Category One workers included till packers and service area
assistants, Categories Two and Three were clerical staff and cashiers
respectively, while Category Four was made up supervisors.
Measuring Instruments
Four sets of measures were obtained. These were:
a) A biographical questionnaire, including age, educational
level, marital status and number of children.
b) The Family to Work Conflict Questionnaire as used by Eagle,
Miles & Icenogle (1997). It was made up of items taken from
three separate instruments developed by Frone, Russell and
Cooper (1992), Gutek, Searle and Klepa (1991) and Wiley
(1987), all cited in Eagle et al. Internal consistency estimates
of reliability for the three scales were 0,78; 0,81 and 0,85
respectively. The thirteen-item instrument used a 5-point
Likert Scale response format (coded such that 1 = strongly
disagree to 5 = strongly agree). The possible scores ranged
from 13 to 65: the higher the score, the higher the family to
work conflict.
c) A set of questions measuring family and work issues,
developed by the first two authors of the present study,
included the following:
Work category (with 1 indicating the lowest, and 4
indicating the highest work category)
Did you start work pre/post marriage?
Do you think you would be a better mother if not working
(yes/no)?
Number of years of service.
Which is more important to you (paid work/house work)?

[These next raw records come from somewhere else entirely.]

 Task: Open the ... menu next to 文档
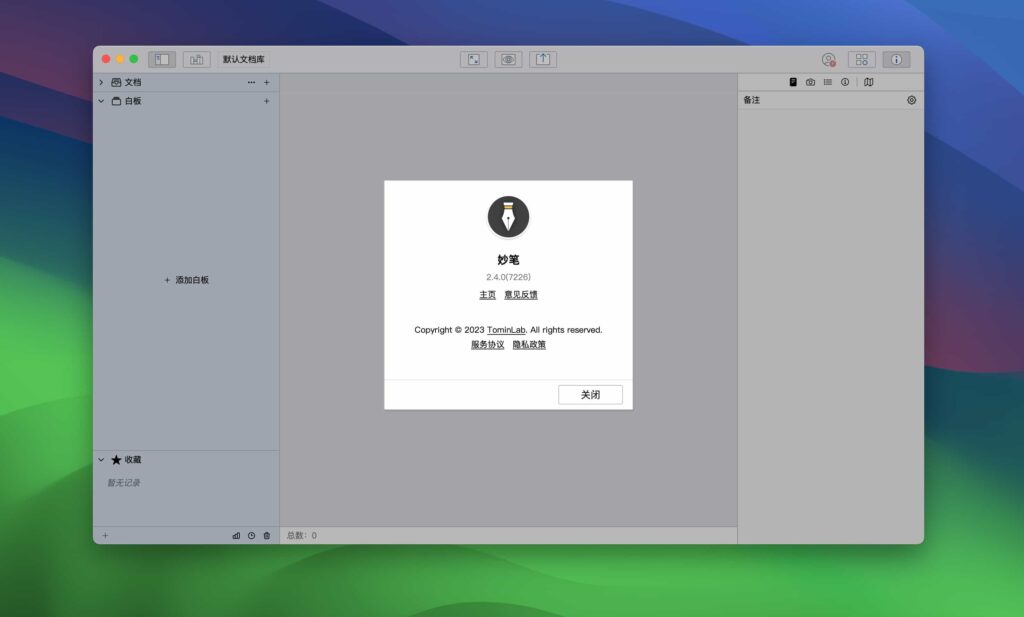[x=250, y=82]
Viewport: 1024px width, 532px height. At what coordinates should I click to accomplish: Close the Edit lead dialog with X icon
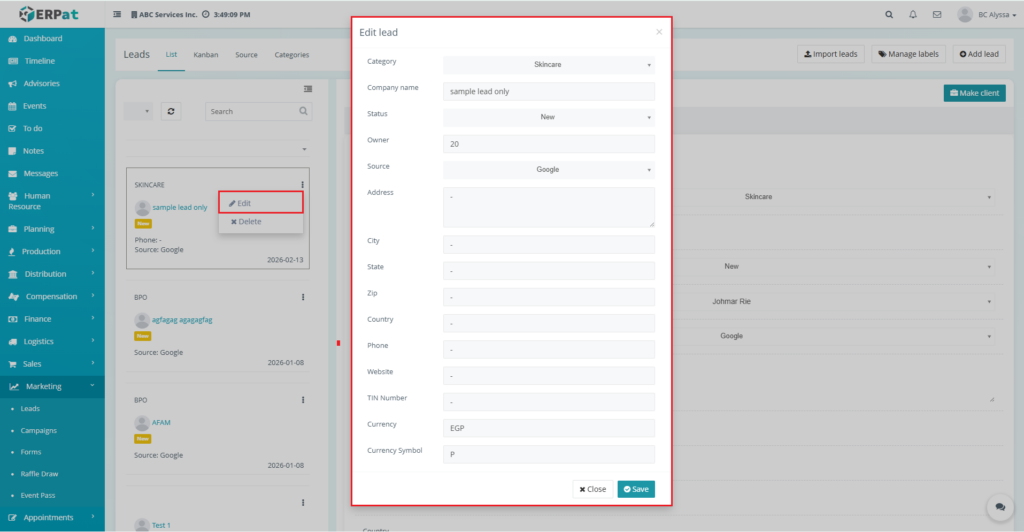point(659,32)
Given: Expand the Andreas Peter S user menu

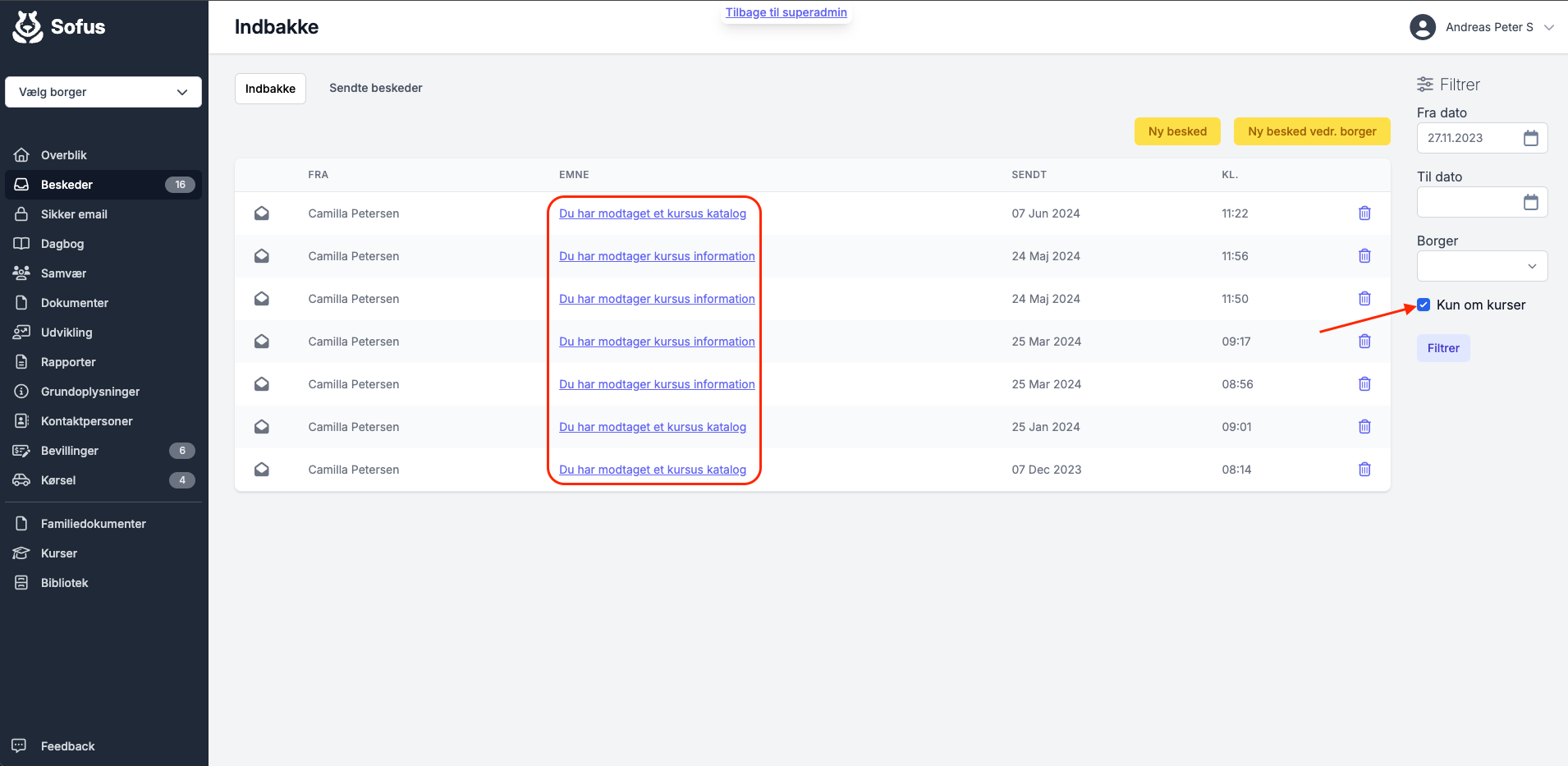Looking at the screenshot, I should (1548, 27).
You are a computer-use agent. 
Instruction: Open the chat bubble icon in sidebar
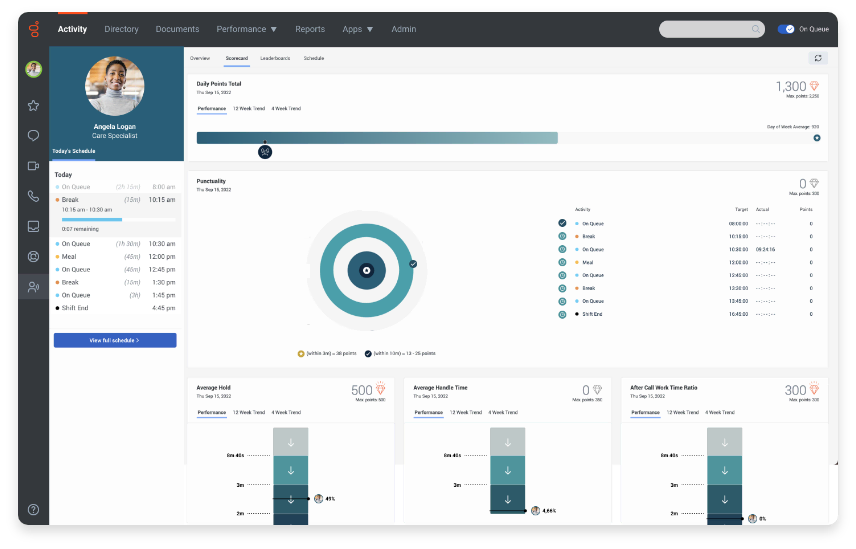pyautogui.click(x=33, y=135)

Given a choice, would you continue working (yes/no)?
What is your preference (paid work/house work)?
How do you perceive the influence of work on your life
(positive /negative)?
d) A Job Performance Rating (JPR) developed by the retail
organization from which the sample was drawn, included
such issues as punctuality, ability to handle pressure,
systematic worker, customer service, respect/collegiality.
There were ten items in all and each participant was rated on
a scale from 1 to 10, with scores between 1 and 3 reflecting
‘poor’ performance, scores between 4 and 6 ‘average’, and
between 7 and 10, ‘very good’ to ‘excellent’. The range of
possible scores was 10 to 100.
Procedure
Permission for the study was obtained from the Human
Resources division of the retail organization where the study was
conducted. The purpose of the study, along with issues of
confidentiality and anonymity, were explained to the employees
at a staff meeting. The questionnaires were then distributed to
those who consented to participate, and were completed during
their break in the presence of the second author who responded
to any queries.
Participants’ immediate supervisors, who were requested to sign
consent/confidentiality forms prior to the assessments,
completed the job performance ratings.
RESULTS
The Statistical Package for the Social Sciences (SPSS) for
Windows Version 11.0 was used to analyse the data. The analytic
options in this study were somewhat restricted as a result of the
small sample. The Pearson r was used to test the main hypothesis
of a relationship between family-work conflict and job
performance. Ideally, factorial analysis of variance techniques
should have been employed to analyse group differences.
However, given the small sample size, separate one-way anovas
and t-tests were used. The latter were used to examine
differences between groups on the dependent variables, namely,
job performance and family-work conflict. Post hoc analysis,
using the Scheffé Test, was conducted to locate significant
differences where more than two groups were involved. It must
be pointed out that more meaningful insights, for example
interactions among variables, were compromised in the process.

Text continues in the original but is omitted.